## Tarefa proposta a
Copie palavra por palavra o trecho do texto sobre o opaco e o transparente que vai de "Como nunca, a" até "da tal opacidade.".

05 dezembro 2013

Entre o Opaco e o Transparente



Como nunca, a nossa complexa sociedade vem persistindo em transformar àquilo que para ela é: opaco ou obscuro em algo transparente. E, como sempre, seguindo a lógica física, se quer encontrar a causa da tal opacidade.

A normatividade elegeu a transparência como ideal a ser alcançado. O chavão ― “primo por uma forma de vida transparente” ― na pós-modernidade passou a ser banalizado. Está todo mundo desejando se enquadrar nesse perfil. 

Vladimir Safatle, psicanalista, professor de filosofia da PUC e colunista da Folha de São Paulo, em seu livro, “Cinismo e Falência da Crítica”, diz algo emblemático sobre essa tão sonhada “forma de vida não opaca”: “Chamamos ‘forma de vida’ um conjunto socialmente partilhado de sistemas de ordenamento e justificação da conduta nos campos do trabalho, desejo e da linguagem. Tais sistemas não são simplesmente resultados de imposições coercitivas, mas da aceitação advinda da crença de eles operarem a partir de padrões desejados de racionalidade”.

Mas a razão não suporta o paradoxo: Como ser transparente se temos em nossa psique conteúdo mentais fora do acesso da consciência? Como ser transparente se “a verdadeira relação intersubjetiva ocorre primeiro entre o sujeito e a sua estrutura peculiar e não entre o sujeito e o outro”.

Na psicanálise Lacaniana, o verdadeiro objeto não está no homem, e sim na estrutura social onde ele está inserido. Vladimir Safatle, em seu livro “Lacan” (pág 42), editado pela “PubliFolha”, diz o seguinte: “o homem não seria agente, mas apenas suporte de estruturas que agem em seu lugar. Como se, por exemplo, os sujeitos não falassem, mas fossem falados pela linguagem, como se não agissem mas fossem agidos pelas estruturas sociais” ― ideia essa, muito comum no estruturalismo de Levi-Strauss, que assim preconizava: “não pretendemos demonstrar como os homens pensam nos mitos (ou através das estruturas, o que neste contexto, dá no mesmo), mas como os mitos pensam nos homens”. Na ótica lacaniana, “se trata de afirmar que as estruturas sociais são autônomas e inconscientes em relação à vontade individual”.

“O ser humano receia descobrir em si características que rejeita em outro ser humano” ― disse o padre Beto (um sacerdote que recentemente questionou a moral católica), no livro, “Verdades Proibidas”, lançado recentemente no mercado. E o que dizer da célebre frase tão usada e abusada ― “minha vida é um livro aberto”? O intento desta assertiva seria o de  mostrar que o sujeito está a dizer toda a verdade do seu ser-em-si?

## Entradas listadas

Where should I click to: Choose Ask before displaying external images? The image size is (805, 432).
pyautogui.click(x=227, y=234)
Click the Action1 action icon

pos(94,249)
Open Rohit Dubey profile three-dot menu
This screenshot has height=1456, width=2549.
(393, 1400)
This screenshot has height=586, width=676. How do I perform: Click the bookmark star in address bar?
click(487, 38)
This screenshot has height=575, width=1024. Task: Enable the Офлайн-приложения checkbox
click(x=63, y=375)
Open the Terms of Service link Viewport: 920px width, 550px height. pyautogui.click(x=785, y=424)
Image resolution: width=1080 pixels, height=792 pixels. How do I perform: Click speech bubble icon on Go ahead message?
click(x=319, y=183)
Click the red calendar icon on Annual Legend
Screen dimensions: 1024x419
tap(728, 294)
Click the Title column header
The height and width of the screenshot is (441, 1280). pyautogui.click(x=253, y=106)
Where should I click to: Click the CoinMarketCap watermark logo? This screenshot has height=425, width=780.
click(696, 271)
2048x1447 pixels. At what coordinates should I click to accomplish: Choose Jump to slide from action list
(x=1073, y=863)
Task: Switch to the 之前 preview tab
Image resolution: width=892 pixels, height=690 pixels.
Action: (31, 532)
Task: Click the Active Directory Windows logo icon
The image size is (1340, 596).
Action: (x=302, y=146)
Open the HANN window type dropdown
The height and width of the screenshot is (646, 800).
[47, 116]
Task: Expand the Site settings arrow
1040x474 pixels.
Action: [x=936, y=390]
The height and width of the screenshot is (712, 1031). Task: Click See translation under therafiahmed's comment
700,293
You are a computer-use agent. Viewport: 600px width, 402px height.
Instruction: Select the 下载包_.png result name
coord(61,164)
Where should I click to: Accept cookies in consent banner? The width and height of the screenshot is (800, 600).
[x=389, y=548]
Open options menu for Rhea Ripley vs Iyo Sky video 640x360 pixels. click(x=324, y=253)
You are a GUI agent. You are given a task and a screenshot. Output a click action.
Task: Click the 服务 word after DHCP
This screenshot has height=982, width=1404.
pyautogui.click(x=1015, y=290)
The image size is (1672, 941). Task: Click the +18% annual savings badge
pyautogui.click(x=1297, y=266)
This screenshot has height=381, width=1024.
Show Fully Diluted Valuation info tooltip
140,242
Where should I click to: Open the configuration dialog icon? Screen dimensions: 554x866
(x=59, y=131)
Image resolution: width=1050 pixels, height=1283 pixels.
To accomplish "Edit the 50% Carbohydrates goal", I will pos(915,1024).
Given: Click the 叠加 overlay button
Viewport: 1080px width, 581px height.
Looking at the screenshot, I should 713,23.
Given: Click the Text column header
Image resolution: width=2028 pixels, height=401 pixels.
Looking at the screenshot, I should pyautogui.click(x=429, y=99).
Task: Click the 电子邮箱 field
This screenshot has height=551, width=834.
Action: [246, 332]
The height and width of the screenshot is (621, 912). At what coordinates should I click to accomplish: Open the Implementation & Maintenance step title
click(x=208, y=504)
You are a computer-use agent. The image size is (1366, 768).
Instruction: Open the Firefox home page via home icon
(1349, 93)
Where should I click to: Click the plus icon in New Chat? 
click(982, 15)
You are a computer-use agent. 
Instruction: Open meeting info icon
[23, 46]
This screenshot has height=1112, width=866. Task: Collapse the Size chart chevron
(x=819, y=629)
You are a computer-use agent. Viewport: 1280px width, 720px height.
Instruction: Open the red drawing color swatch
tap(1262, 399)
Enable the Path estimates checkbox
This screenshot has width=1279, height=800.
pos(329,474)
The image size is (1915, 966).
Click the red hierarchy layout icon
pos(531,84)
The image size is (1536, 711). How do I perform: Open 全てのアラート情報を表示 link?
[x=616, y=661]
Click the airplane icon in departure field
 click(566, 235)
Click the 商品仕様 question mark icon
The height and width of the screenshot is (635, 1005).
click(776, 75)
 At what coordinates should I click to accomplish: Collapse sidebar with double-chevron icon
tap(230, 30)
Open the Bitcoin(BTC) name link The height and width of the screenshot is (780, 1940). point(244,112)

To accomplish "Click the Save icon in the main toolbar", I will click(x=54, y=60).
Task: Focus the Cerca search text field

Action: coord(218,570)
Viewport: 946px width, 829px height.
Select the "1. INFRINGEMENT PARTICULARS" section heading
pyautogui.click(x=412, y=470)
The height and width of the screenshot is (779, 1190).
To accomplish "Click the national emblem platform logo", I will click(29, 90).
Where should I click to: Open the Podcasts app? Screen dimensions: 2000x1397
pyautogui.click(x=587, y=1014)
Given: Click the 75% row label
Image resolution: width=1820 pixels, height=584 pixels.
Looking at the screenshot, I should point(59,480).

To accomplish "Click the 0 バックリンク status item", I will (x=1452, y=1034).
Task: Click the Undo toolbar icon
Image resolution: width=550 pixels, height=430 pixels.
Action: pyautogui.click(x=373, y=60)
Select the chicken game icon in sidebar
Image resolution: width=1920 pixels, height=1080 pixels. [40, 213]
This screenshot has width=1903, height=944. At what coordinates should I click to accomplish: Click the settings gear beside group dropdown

## Tarefa proposta b
Nas entradas, pegue o trecho que vai da linha que contém "Open the Terms" até a linha que contém "The height and width of the screenshot is (441, 1280)." e troque "red calendar" por "blue calendar", sem mudar mais nada. Devolva só essas linhas.

## Resposta escrita a
Como nunca, a nossa complexa sociedade vem persistindo em transformar àquilo que para ela é: opaco ou obscuro em algo transparente. E, como sempre, seguindo a lógica física, se quer encontrar a causa da tal opacidade.

## Resposta escrita b
Open the Terms of Service link Viewport: 920px width, 550px height. pyautogui.click(x=785, y=424)
Image resolution: width=1080 pixels, height=792 pixels. How do I perform: Click speech bubble icon on Go ahead message?
click(x=319, y=183)
Click the blue calendar icon on Annual Legend
Screen dimensions: 1024x419
tap(728, 294)
Click the Title column header
The height and width of the screenshot is (441, 1280). pyautogui.click(x=253, y=106)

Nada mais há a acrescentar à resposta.